# Create Numbered Theorem Environments Using Pandoc

##
Fei Ye

## 2020/04/24

When writing a research paper in a single html page, we can use Pandoc’s fenced Div blocks to create theorem environments. Using the css pseudo element `::before`

and `counter`

property, we can add theorem name, number, and title to the theorem environment. Here is an example.

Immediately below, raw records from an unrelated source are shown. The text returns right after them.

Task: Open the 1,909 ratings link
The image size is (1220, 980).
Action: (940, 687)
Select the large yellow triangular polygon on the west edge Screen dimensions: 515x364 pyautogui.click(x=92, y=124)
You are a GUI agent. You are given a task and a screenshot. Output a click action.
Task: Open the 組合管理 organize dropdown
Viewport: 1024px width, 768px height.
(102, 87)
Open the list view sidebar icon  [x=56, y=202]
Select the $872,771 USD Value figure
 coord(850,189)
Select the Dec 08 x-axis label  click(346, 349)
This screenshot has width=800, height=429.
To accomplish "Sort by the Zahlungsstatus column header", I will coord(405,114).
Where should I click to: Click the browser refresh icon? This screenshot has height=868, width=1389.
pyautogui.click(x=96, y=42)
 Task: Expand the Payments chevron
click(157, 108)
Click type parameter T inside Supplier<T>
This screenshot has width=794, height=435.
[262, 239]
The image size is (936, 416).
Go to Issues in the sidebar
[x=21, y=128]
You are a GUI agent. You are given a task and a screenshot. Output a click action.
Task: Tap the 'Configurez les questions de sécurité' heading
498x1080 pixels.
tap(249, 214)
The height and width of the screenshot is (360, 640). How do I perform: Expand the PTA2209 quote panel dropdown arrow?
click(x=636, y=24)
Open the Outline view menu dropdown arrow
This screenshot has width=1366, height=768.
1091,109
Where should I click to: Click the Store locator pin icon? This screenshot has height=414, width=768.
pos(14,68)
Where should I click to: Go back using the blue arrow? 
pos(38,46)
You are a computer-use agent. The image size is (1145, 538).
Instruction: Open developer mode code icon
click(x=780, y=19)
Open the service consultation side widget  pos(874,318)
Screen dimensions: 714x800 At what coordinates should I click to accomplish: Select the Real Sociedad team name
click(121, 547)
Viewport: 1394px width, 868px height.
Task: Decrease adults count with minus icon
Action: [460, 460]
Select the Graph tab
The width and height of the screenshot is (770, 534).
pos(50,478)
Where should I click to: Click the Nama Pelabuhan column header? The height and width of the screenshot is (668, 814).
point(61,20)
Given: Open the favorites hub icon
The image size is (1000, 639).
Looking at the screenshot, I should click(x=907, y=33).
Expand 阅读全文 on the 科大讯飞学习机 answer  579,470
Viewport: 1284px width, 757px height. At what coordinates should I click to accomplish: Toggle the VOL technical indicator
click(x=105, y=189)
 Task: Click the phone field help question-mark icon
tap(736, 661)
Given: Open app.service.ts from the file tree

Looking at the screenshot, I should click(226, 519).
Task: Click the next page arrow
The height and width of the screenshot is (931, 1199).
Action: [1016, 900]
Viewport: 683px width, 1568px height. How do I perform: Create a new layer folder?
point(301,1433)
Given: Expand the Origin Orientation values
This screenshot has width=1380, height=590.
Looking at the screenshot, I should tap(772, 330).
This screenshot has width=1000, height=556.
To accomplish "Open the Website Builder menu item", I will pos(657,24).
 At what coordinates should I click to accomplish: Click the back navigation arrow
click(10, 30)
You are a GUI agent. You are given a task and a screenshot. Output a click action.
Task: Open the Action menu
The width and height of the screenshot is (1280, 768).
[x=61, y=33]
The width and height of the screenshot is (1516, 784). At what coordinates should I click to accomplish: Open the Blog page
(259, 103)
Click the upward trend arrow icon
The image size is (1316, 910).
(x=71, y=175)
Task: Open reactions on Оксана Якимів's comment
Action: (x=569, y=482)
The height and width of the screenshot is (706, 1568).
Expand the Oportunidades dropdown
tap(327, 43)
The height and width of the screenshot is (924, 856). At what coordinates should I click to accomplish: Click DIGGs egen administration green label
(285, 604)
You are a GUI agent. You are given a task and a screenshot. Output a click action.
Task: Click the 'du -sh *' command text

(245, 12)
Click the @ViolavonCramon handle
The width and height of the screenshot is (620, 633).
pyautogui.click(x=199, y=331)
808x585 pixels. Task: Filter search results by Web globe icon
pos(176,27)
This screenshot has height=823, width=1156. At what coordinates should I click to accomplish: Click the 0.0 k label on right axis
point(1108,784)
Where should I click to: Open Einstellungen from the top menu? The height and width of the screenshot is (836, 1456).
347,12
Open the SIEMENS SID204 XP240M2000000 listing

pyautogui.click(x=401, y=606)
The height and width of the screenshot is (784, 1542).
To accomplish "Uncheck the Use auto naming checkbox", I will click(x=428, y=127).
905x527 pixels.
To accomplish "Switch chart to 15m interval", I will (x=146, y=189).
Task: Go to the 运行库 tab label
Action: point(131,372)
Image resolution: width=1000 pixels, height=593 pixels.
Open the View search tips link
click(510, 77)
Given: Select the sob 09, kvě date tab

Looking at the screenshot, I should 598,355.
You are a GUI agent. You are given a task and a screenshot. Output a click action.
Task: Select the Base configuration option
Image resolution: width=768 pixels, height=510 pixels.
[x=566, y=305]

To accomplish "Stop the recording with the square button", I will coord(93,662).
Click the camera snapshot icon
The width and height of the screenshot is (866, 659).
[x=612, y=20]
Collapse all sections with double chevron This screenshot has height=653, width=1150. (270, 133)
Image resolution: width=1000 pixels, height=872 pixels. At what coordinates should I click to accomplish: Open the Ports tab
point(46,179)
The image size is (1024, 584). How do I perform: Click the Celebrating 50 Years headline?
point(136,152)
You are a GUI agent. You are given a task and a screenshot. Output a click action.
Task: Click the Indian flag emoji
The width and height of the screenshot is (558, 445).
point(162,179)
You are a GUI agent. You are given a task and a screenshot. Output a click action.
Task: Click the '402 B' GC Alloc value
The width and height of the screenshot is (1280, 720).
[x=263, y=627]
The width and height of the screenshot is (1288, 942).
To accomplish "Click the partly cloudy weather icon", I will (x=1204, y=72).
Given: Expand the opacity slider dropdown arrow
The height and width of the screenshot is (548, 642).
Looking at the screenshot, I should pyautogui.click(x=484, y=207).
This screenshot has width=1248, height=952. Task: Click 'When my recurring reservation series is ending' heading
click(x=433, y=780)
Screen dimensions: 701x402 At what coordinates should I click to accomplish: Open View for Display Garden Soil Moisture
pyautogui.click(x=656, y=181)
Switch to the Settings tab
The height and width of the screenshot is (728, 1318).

Suppose we have the theorem.

```
::: {.thm title="(Fundamental Theorem of Algebra)" id="thm:FTA"}
Let $p(x)$ be a polynomial of degree $n>0$ with complex coefficients. Then $p(x)$ has exactly $n$ linear factors over the complex number field.
$$p(x)=a\left(x-{c}_{1}\right)\left(x-{c}_{2}\right)…\left(x-{c}_{n}\right)$$
where ${c}_{1},{c}_{2},…,{c}_{n}$ are complex numbers and $a$ is the leading coefficient.
:::
```

Then the following css will added theorem name, number and title before the content of the theorem.

```
body {
counter-reset: thmnumber;
}
.thm {
counter-increment: thmnumber;
}
.thm::before {
content: "Theorem " counter(thmnumber) " " attr(name);
}
```

To add the section number to the theorem number, we can define a section counter similarly and add to the content of `.thm::before`

.

Because the `counter`

value can only be used by the `content`

property, using the counter to create the theorem number will not help cross-referencing. Instead, within a single html file, we can use jQuery to create numbered theorems and make cross-reference available.

```
$(document).ready(function () {
$('.thm').each(function(index,value) {
thmnumber=index+1;
$(this).attr('number', thmnumber);
thmid=(this).getAttribute('id');
thmtitle=(this).getAttribute('title');
if (thmtitle==null) {
thmtitle='';
};
if (thmid==null) {
$(this).prepend('<span><strong>'+
'Theorem '+thmnumber+' '+ thmtitle +
'</strong></span>');
}
else {
$(this).prepend('<span id="'+thmid+'"><strong>'+
'Theorem '+thmnumber+' '+ thmtitle +
'</strong></span>');
}
});
})
```

The following are examples.

Let $p(x)$ be a polynomial of degree $n>0$ with complex coefficients. Then $p(x)$ has exactly $n$ linear factors over the complex number field.
$$p(x)=a\left(x-{c}_{1}\right)\left(x-{c}_{2}\right)…\left(x-{c}_{n}\right)$$
where ${c}_{1},{c}_{2},…,{c}_{n}$ are complex numbers and $a$ is the leading coefficient.

In a right triangle, the square of the hypotenuse is equal to the sum of the squares of the other two sides.